WHAT YOU ARE ASKED TO DO
Reprint each record exactly. Pictures are not reprinted.

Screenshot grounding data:
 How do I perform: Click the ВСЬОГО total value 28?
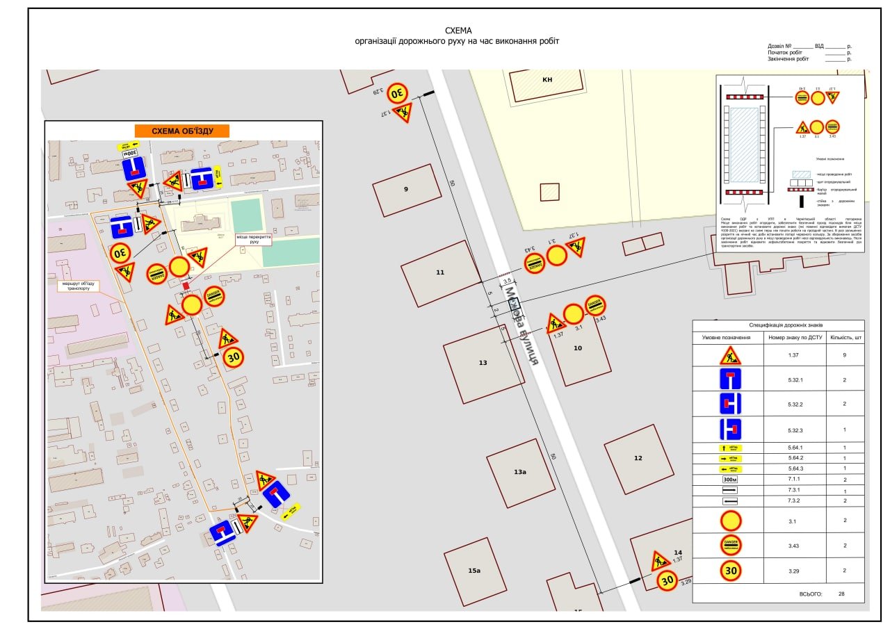coord(841,594)
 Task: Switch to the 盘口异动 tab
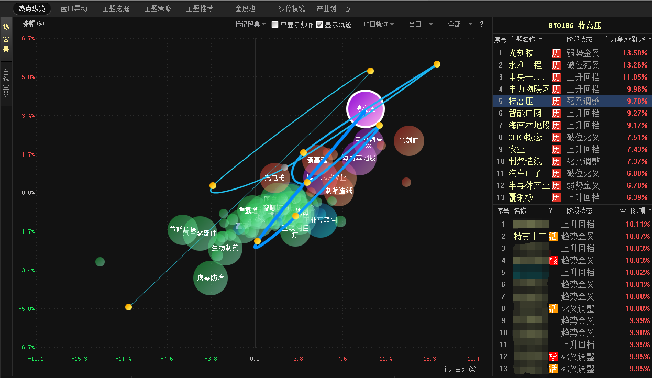(x=74, y=9)
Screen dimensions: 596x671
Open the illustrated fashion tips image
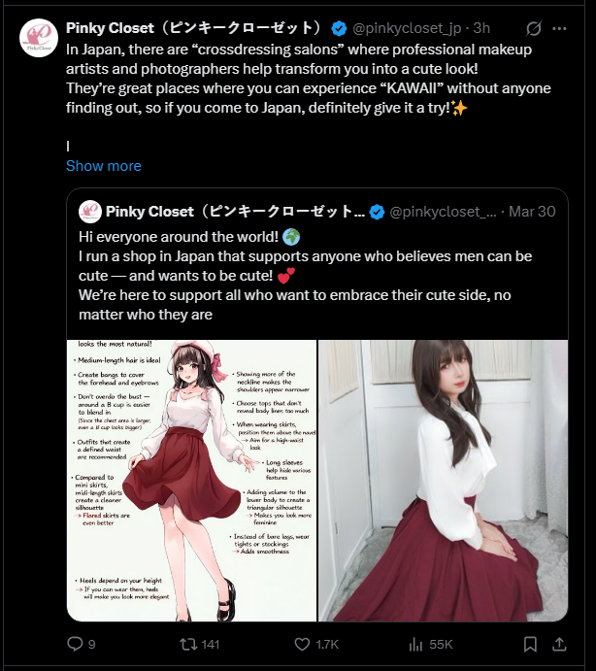[191, 481]
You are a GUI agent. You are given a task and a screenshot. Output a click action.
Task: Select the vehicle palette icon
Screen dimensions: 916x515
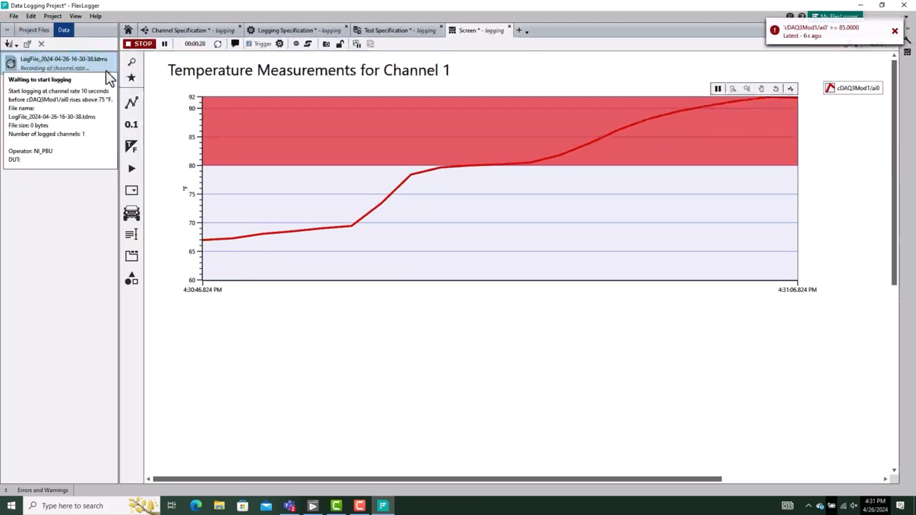coord(131,212)
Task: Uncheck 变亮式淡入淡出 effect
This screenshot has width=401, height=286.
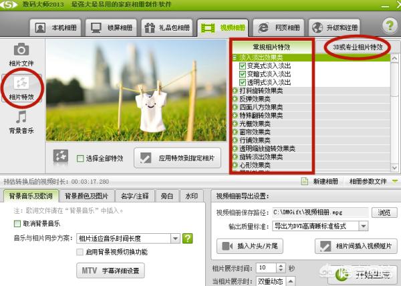Action: click(x=243, y=66)
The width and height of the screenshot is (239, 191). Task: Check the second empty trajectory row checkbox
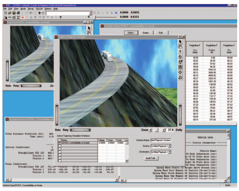(x=60, y=149)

ANSWER TO THIS EXERCISE
 How do I perform: Click the ВСЬОГО total value 28?
coord(841,594)
 Task: Switch to the 盘口异动 tab
(x=74, y=9)
Screen dimensions: 596x671
Open the illustrated fashion tips image
[191, 481]
You are a GUI agent. You are given a task and a screenshot. Output a click action.
Task: Select the vehicle palette icon
Screen dimensions: 916x515
coord(131,212)
Task: Uncheck 变亮式淡入淡出 effect
This screenshot has width=401, height=286.
Action: click(x=243, y=66)
The width and height of the screenshot is (239, 191). Task: Check the second empty trajectory row checkbox
(x=60, y=149)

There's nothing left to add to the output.